▶ Provided passage
--- start ---

Everybody says Houston is big enough to support more than one track but the truth is I have yet to see it. Everytime there is one track the racing is good, when another track opens, either everybody goes there or nobody goes there.


----------



## cjtamu (Sep 22, 2004)

Houston can support at least 2 tracks, but not the way things haev been going. When THRC was viable you had M&M and Fastrak doing well, and even after pearland was added things were still good for a bit. K&M still had their thing going also. You could always count on good nitro racing at THRC and good electric racing at K&M. Remember when there was actually Stock and Mod truck and buggy? Personality conflicts and grownups acting like 5 year olds are what started the problem. A lot of people quit racing peiod around that time. Now you have people bailing every weekend to go out of town, you have tracks scheduling races on top of each other, and we don't have out of town racers coming in anymore either. We used to always have a big crew from LA and south TX come in too. I still think H'town can support 2 tracks as long as they schedule so people can run either one or both. We need to get some new peeps in and increase the number of racers, that's for sure. People will go where the racing is good, we just need to figure out how to get the club races back where they used to be.

--- end ---

▶ Items
--- start ---

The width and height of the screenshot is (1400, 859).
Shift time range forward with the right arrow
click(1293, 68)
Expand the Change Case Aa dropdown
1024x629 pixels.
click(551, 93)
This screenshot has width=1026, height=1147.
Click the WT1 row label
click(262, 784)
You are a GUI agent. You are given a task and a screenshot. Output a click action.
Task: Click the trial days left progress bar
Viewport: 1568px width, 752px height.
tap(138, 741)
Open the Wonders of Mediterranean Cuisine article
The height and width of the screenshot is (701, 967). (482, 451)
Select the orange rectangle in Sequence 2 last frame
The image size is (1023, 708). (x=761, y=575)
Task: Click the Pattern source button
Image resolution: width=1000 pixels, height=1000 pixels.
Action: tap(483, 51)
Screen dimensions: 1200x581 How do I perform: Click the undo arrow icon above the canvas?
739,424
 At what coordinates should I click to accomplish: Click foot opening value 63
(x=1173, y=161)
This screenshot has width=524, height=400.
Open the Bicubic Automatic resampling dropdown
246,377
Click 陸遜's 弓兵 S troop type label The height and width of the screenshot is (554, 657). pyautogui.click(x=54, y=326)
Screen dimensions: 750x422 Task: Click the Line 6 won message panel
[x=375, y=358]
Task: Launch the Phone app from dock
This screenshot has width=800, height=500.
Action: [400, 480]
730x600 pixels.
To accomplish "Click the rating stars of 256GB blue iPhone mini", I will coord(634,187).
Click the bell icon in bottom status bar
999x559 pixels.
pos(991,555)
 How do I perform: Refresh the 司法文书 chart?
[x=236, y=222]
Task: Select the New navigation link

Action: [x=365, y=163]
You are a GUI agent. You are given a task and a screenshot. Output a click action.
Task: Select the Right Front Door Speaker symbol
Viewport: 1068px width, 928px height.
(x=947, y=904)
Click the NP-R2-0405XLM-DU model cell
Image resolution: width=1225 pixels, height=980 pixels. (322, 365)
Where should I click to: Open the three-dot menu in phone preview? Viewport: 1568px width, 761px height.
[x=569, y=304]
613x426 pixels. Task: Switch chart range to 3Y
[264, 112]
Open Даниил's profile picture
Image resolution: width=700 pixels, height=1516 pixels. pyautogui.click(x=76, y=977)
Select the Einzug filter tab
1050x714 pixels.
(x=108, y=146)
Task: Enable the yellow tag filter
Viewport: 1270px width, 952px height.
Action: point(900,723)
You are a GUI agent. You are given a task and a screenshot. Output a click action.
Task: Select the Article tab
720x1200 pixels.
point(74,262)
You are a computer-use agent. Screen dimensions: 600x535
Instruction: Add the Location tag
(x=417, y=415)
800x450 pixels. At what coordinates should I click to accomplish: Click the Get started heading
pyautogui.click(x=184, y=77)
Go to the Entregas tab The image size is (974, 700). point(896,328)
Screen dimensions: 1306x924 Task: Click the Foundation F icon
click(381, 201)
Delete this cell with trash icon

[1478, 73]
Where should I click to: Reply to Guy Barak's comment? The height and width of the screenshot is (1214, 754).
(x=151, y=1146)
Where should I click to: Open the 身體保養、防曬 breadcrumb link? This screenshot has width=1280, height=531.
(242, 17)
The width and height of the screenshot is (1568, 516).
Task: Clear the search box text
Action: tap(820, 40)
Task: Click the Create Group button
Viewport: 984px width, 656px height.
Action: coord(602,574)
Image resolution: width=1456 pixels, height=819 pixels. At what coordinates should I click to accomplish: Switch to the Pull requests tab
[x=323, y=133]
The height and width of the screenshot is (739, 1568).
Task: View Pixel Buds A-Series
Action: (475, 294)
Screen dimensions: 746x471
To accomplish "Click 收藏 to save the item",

--- end ---

▶ Task instructions
(1) Set down everything from "Everybody says Houston" down to "nobody goes there." in the forum thread on Houston racing tracks, matching its wording precisely.
(2) Continue the forum thread on Houston racing tracks from the point at which it stops.

▶ Outputs
(1)
Everybody says Houston is big enough to support more than one track but the truth is I have yet to see it. Everytime there is one track the racing is good, when another track opens, either everybody goes there or nobody goes there.

(2)
----------



## insaneracin2003 (Feb 22, 2006)

cjtamu said:


> Houston can support at least 2 tracks, but not the way things haev been going. When THRC was viable you had M&M and Fastrak doing well, and even after pearland was added things were still good for a bit. K&M still had their thing going also. You could always count on good nitro racing at THRC and good electric racing at K&M. Remember when there was actually Stock and Mod truck and buggy? Personality conflicts and grownups acting like 5 year olds are what started the problem. A lot of people quit racing peiod around that time. Now you have people bailing every weekend to go out of town, you have tracks scheduling races on top of each other, and we don't have out of town racers coming in anymore either. We used to always have a big crew from LA and south TX come in too. I still think H'town can support 2 tracks as long as they schedule so people can run either one or both. We need to get some new peeps in and increase the number of racers, that's for sure. People will go where the racing is good, we just need to figure out how to get the club races back where they used to be.


I say we need to promote more club races and get people that are not into the sport i,into it,and people that are already aware of it ot get their arses out there and race with us. I will be doing up some fliers to get this ball rolling because since the tracks are closing if it keeps going like it is,we may be in big trouble.We need to promote electric racing also.the elec class is soooo competetive when everyone shows up.but that is the key,getting everyone to show up.Let's do this guys!!!! let's spread the word and keep Houston as a premiere place to race.


----------



## Ronborsk (Jan 28, 2006)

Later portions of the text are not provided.